• **Task statement**
Count the lines below that contain the word "next", and give only that number.

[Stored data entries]
-- Opening Marker --

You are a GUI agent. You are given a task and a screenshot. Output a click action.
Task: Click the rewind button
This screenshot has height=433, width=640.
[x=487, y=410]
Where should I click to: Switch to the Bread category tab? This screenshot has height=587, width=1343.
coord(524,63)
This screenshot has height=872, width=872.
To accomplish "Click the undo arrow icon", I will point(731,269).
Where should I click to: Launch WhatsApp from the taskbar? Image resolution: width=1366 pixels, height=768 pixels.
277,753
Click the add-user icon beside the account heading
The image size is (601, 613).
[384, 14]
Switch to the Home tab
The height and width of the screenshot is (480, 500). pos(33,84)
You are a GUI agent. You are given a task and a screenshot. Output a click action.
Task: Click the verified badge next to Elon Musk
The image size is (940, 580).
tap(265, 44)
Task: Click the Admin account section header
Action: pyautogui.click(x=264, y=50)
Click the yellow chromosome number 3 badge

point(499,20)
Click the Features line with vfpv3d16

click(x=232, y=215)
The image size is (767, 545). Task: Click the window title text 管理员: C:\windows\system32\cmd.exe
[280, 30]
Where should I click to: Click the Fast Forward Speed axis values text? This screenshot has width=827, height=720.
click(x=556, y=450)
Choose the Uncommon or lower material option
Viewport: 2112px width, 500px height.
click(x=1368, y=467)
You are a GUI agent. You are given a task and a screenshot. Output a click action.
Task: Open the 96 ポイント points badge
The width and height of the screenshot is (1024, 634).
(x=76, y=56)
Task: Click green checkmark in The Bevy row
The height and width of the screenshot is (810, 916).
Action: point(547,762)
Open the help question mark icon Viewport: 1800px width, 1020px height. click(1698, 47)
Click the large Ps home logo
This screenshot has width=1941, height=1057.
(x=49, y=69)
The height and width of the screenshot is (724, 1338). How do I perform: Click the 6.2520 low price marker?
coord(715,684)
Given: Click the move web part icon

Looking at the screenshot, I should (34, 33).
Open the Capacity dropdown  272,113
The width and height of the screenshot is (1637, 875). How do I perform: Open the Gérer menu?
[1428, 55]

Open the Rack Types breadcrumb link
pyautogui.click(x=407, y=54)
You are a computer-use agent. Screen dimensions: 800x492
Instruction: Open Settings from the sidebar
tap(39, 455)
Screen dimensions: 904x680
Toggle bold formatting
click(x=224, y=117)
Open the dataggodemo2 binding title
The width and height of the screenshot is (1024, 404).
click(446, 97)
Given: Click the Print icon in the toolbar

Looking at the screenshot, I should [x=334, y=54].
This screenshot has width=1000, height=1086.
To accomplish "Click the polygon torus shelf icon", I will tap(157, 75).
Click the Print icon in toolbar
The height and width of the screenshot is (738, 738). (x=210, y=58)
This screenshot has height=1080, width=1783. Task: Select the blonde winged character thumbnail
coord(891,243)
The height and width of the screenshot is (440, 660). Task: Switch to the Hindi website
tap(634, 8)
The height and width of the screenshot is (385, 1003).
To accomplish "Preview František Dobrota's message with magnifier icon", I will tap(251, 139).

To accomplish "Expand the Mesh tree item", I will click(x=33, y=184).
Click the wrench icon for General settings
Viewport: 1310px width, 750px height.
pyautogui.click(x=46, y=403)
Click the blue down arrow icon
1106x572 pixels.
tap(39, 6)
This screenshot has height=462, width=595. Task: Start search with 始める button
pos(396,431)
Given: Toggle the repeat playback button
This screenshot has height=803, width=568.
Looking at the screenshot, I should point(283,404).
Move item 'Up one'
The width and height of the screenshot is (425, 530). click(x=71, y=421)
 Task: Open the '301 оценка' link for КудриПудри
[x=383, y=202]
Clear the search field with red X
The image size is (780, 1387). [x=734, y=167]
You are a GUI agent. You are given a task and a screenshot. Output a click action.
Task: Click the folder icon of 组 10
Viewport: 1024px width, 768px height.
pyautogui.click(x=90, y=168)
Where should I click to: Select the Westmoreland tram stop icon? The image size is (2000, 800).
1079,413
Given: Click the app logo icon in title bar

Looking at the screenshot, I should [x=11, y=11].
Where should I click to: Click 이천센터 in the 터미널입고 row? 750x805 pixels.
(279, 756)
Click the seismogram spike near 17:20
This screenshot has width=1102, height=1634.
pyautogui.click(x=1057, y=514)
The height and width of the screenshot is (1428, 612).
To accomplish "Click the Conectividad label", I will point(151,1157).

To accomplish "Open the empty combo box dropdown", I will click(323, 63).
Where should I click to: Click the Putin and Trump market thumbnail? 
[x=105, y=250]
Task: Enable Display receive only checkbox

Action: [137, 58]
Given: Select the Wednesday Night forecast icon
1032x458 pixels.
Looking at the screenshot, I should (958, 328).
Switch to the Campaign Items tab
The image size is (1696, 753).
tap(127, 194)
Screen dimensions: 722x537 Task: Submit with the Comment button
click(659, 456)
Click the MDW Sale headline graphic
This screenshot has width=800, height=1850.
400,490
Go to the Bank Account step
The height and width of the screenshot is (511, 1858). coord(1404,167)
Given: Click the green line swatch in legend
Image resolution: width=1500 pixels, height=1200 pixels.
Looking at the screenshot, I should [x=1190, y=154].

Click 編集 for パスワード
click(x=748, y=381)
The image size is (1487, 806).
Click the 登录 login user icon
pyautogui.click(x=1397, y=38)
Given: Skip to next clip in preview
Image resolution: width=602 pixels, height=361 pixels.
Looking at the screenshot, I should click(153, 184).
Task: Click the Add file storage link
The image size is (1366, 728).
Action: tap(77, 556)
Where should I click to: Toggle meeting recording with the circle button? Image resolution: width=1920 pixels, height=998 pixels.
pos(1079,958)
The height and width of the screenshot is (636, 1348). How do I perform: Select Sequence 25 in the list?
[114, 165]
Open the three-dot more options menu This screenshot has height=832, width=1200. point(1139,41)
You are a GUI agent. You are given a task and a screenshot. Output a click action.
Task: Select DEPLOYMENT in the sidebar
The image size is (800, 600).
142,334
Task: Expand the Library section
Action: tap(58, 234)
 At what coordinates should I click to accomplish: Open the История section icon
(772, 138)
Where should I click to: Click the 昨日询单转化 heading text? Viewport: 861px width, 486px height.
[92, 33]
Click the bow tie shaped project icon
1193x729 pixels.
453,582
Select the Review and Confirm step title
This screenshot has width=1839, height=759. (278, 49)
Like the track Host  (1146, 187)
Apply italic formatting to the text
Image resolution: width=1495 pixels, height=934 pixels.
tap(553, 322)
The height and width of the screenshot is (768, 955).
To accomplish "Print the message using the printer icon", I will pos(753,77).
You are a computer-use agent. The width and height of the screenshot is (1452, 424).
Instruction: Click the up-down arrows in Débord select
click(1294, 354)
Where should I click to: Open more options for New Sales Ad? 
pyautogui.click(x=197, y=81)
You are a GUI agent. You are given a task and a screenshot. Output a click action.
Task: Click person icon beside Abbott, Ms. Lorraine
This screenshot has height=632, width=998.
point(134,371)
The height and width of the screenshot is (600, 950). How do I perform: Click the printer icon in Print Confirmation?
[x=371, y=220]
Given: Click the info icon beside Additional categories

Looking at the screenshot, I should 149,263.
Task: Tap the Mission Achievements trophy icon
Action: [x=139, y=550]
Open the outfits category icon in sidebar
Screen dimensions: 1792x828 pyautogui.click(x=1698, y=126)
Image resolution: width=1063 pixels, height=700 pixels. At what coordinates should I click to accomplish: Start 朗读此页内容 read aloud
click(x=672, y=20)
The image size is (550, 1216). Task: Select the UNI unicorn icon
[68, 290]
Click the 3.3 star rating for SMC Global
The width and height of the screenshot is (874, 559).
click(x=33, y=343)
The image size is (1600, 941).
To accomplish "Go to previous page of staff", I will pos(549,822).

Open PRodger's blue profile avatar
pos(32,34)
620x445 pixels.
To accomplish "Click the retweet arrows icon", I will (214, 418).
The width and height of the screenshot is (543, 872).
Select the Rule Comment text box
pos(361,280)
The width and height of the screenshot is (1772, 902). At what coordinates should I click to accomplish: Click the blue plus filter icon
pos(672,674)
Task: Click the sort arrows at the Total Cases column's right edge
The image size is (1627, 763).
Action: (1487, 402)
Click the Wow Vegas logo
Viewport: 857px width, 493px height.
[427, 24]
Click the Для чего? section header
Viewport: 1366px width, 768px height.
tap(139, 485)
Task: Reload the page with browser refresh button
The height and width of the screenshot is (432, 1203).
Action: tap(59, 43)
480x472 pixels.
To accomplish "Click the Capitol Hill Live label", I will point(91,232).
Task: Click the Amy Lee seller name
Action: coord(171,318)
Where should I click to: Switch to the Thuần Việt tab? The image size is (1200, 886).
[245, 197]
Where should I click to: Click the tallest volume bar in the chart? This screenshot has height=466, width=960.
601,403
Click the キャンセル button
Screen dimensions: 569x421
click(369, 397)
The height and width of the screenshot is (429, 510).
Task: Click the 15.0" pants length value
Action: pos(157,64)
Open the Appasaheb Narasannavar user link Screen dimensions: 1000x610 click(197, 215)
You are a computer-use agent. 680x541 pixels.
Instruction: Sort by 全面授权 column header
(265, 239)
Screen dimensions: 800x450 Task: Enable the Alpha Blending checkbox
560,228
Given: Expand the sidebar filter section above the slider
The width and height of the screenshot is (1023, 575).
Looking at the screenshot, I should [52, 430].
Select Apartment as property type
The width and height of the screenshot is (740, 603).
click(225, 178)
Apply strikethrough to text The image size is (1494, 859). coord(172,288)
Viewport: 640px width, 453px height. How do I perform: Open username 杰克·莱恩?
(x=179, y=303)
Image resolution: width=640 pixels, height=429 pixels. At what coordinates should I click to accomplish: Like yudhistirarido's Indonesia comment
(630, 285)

-- Closing Marker --

• **Problem solution**
2